Son idée à lui est de transposer les stratégies publicitaires des sites marchands dans le champ des idées et de la sensibilisation sociétale. S’il est passionné par la communication numérique, qui a pris son essor au début des années 2000, au moment où il commençait à militer, c’est parce qu’elle "décloisonne", explique-t-il. On peut atteindre tout le monde. Et son boulot de publicitaire est "d’aller rejoindre les gens là où ils sont". Par l’émotion que suscite le visuel, et que l’on peut partager. Intuitif, rapide, doté d’une grande intelligence de situation et d’une capacité d’adaptation peu commune, il passe d’une idée à l’autre, jamais là où on l’attend, trimballant son interlocuteur, qui peine parfois à suivre. L’exercice de son métier l’a rendu pragmatique et humble : il sait que parler au plus grand nombre sans se renier est compliqué, et c’est pour cela que nombre de politiques, pas mauvais bougres, ont fini par décevoir et tomber. Tout l’enjeu est là.

Issu d’une famille « tradi », animé par une grand foi, il entend bien, cependant, ne pas vivre dans le passé. "La Pietà, c’est beau. Mais ce qui m’intéresse, c’est de refaire une autre Pietà. Ce qui m’intéresse, c’est mon temps, pas le temps des autres !" Il y a, en Émile Duport, du Paul Valéry : la véritable tradition n’est pas de refaire ce que les autres ont fait mais de trouver l’esprit qui a fait ces choses et qui en ferait de toutes autres en d’autres temps.

J’ose glisser : "L’IVG, c’est quand même, dans notre société, le tabou des tabous !" Justement, tiens.
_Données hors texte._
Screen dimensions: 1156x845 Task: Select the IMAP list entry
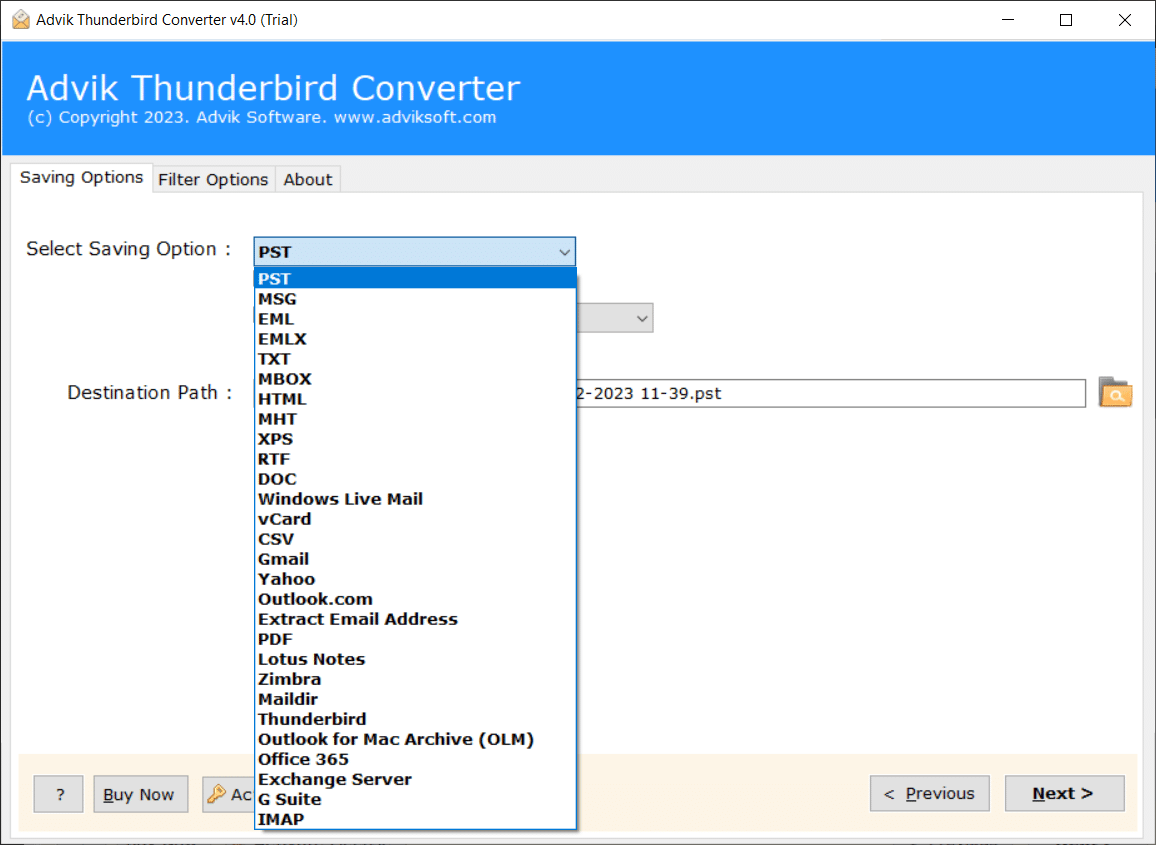click(x=281, y=819)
Lui, ce qui l’intéresse, c’est de "toucher au tabou".

Je l’observe en silence. Il me fait l’effet d’un gentil Frankenstein - il en a les épaules et la force tranquille. Échappant au monde moderne qui l’a façonné, il le fascine et l'épouvante. On a longtemps vilipendé, moqué, raillé la jeunesse « conservatrice » avec sa raie bien peignée sur le côté, ses airs coincés de premier de la classe comme dans La vie est un long fleuve tranquille, ses vocations raides de militaire ou d’ingénieur. D’accord. Reçu. Bien compris. Pour survivre et échapper aux quolibets et aux clichés faciles, elle s’est donc fondue dans la masse, a adopté les nouveaux codes, devenant passe-muraille. Qu’à cela ne tienne : puisqu’on la veut transgressive, et hors du moule, elle sera transgressive et hors du moule. Puisqu’on doit être iconoclaste, elle le sera. Puisqu’on doit briser les interdits, elle le fera.
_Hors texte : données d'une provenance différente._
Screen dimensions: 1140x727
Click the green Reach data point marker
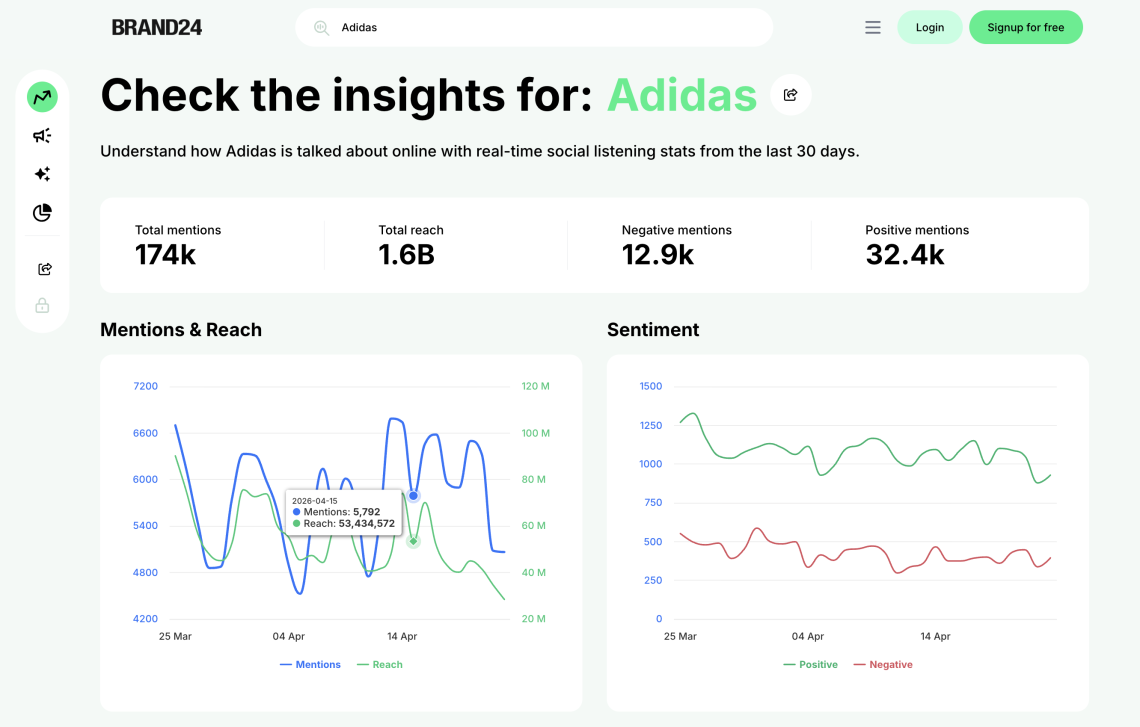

Sauf que le moule, la norme, les interdits, la transgression ont changé. Émile Duport a intégré avec beaucoup de naturel et de talent les outils, la créativité, le goût de la fantaisie, de l’indépendance d’esprit et de la contre-culture… pour les mettre au service d’autres causes. Le dépôt du nom de domaine "simoneveil.com", en juillet dernier, était ainsi un bon coup de com’, original et décalé, qui a suscité le buzz. Allez savoir pourquoi, il n’a pas tellement plu…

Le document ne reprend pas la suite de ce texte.